Richardson (1910) identified material from the Philippines as both Natatolana albicaudata and N. curta but did not indicate differences between these species. Examination of the material Richardson identified as N. albicaudata indicates it is most similar to N. amplocula .

The specimens reported here from Lizard Island and New Caledonia are only tentatively identified because of the difficulties in differentiating this species (noted above) and because the material consists of a limited series of females and juveniles.

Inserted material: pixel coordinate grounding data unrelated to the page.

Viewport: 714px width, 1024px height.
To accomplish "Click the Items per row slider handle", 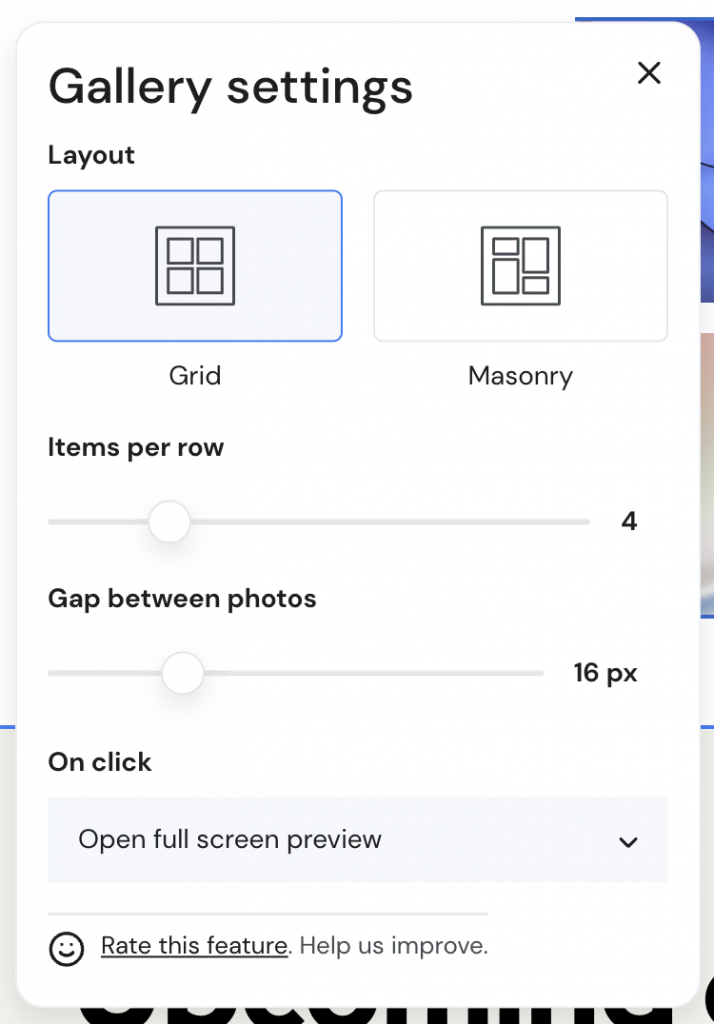I will click(169, 522).
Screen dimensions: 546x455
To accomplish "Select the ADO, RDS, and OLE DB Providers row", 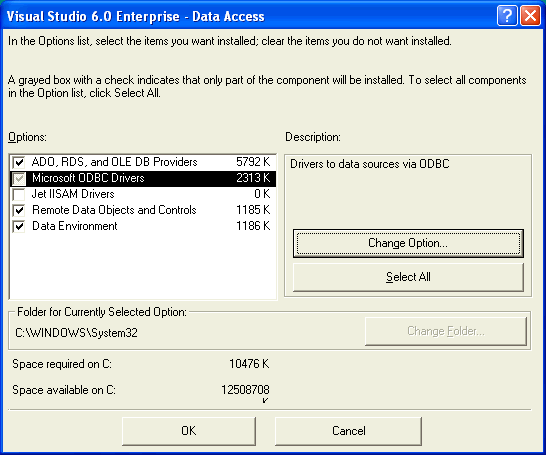I will 143,162.
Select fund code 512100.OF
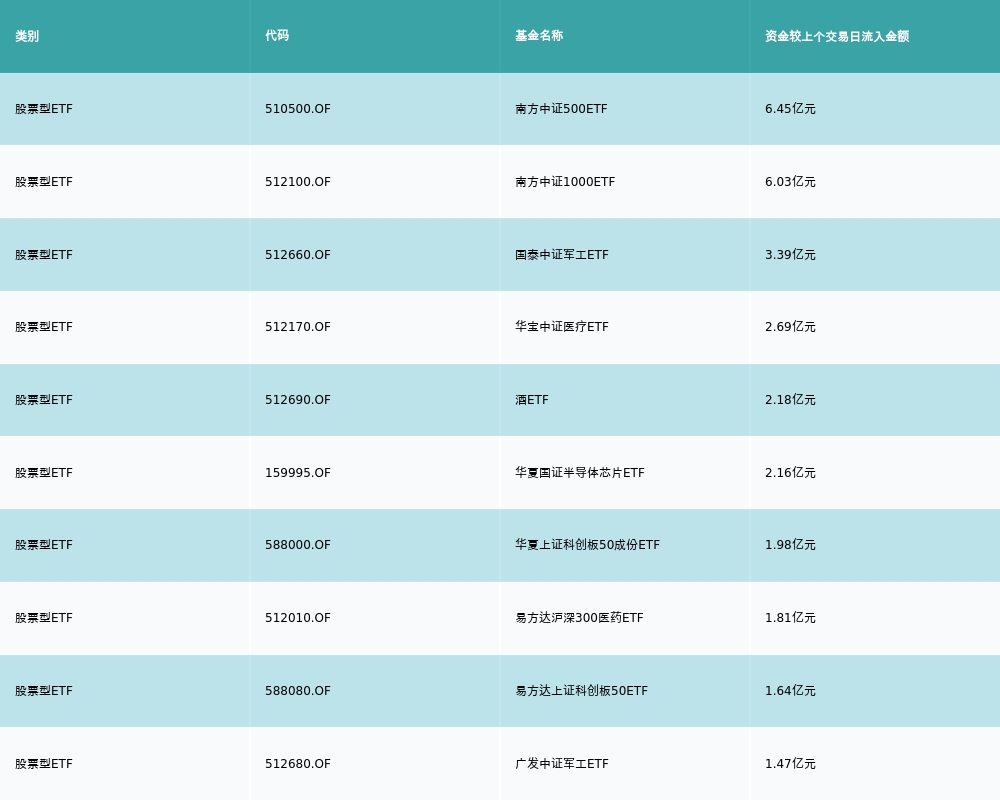 298,182
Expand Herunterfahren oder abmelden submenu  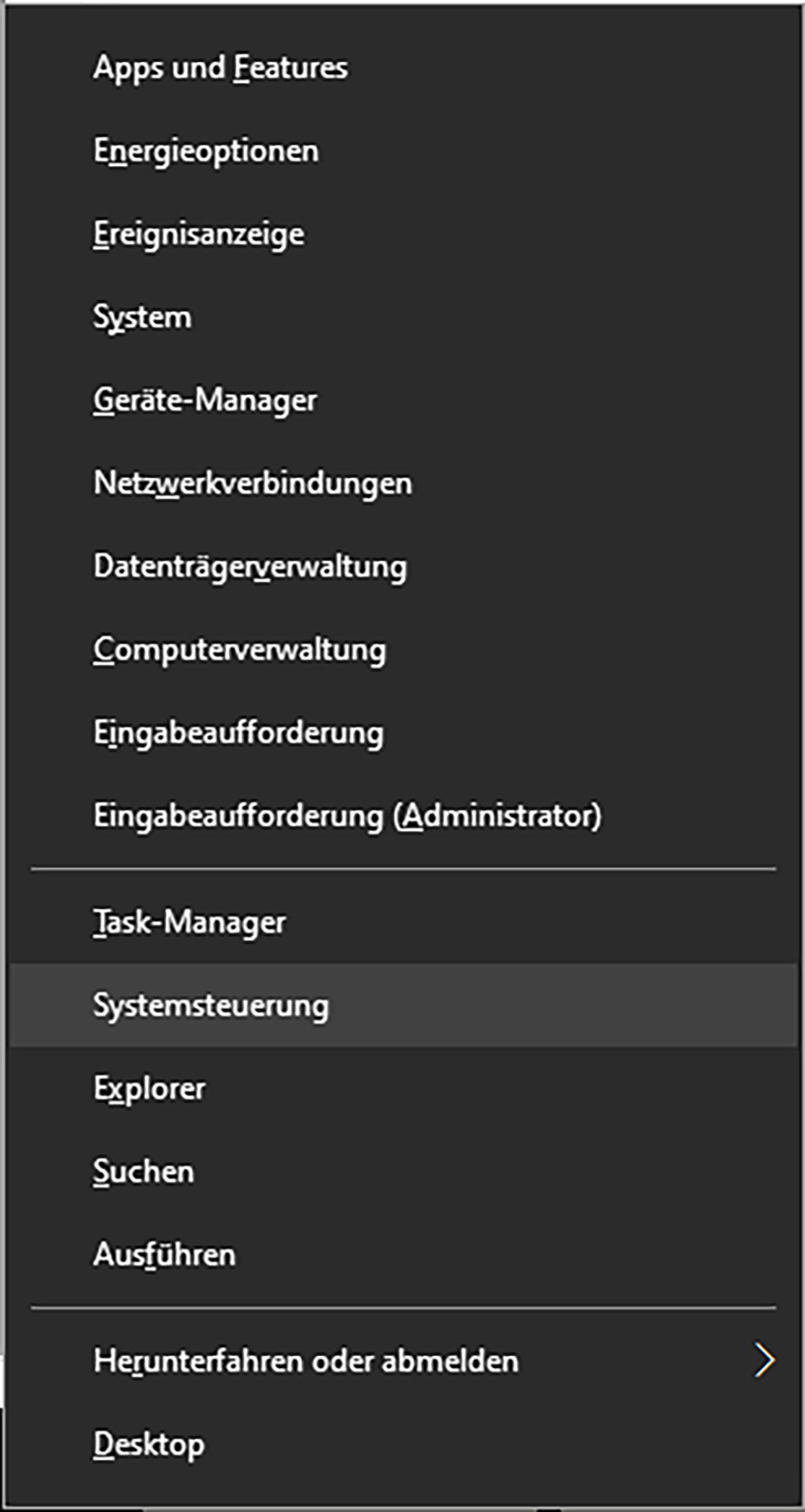pyautogui.click(x=306, y=1361)
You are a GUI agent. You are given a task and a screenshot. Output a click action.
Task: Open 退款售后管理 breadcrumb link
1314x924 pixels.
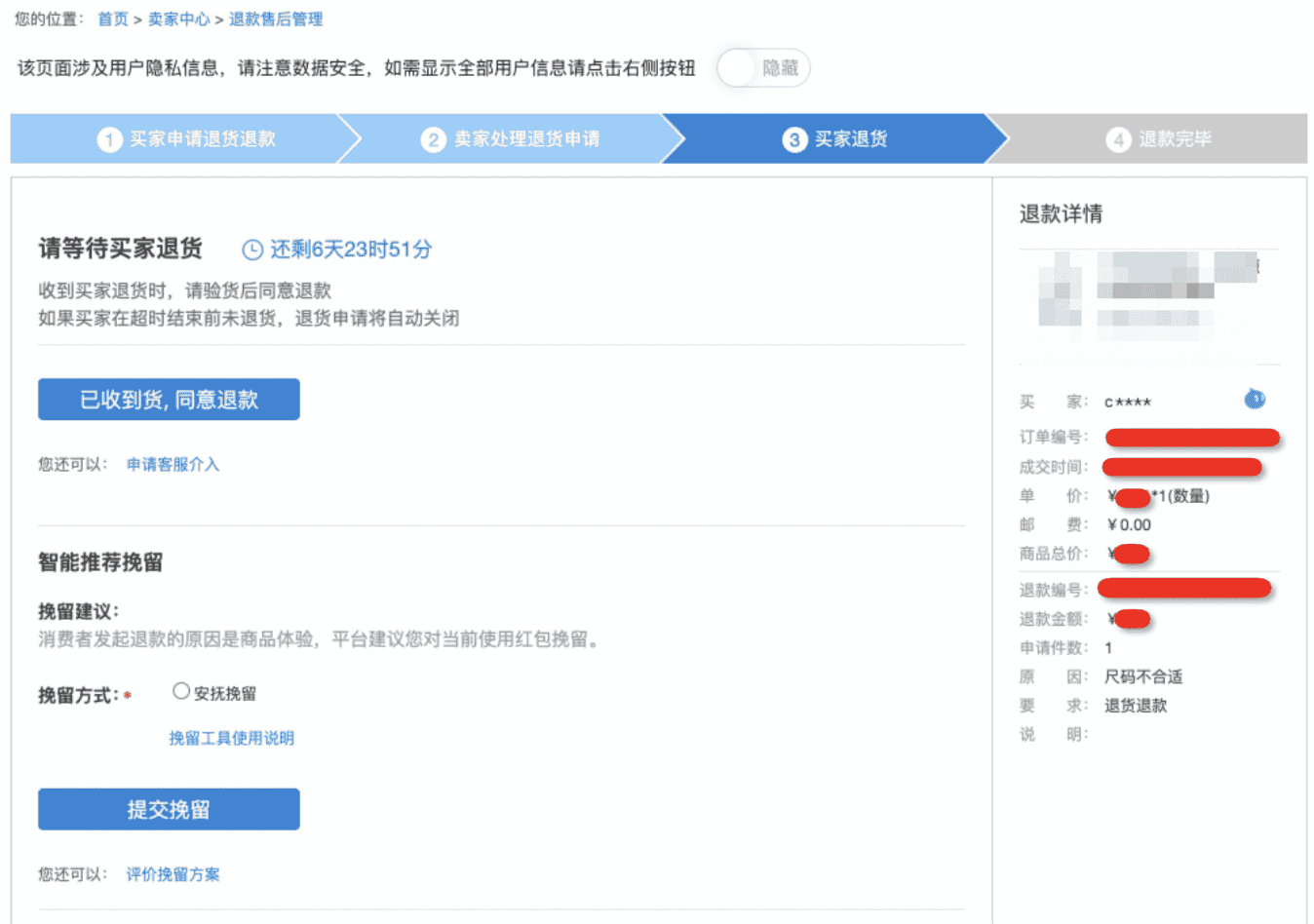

Distribution and ecology. Records are restricted here to Japan ( Thielemann, 1910; Iwasa, 1965), northwestern and northeastern Australia ( Bruce, 1986), Indonesia ( Nierstrasz, 1931), Papua New Guinea ( Stebbing, 1900; Bruce, 1995a), and New Caledonia. This range is tentative given the similarities with N. amplocula and N. curta . Hayward et al. (1999, 2001) report N. albicaudata from New Zealand but Bruce (2003) considered this a probable misidentification. From surface plankton to a depth of 250 m ( Thielemann, 1910).

Natatolana albicaudata is not a scavenger. Bruce (1995a) has briefly discussed the ecology of this species, noting that it has not been collected in Madang Lagoon using baited traps but does occur there. It has also been collected from coral rock and rubble rather than particulate substrata.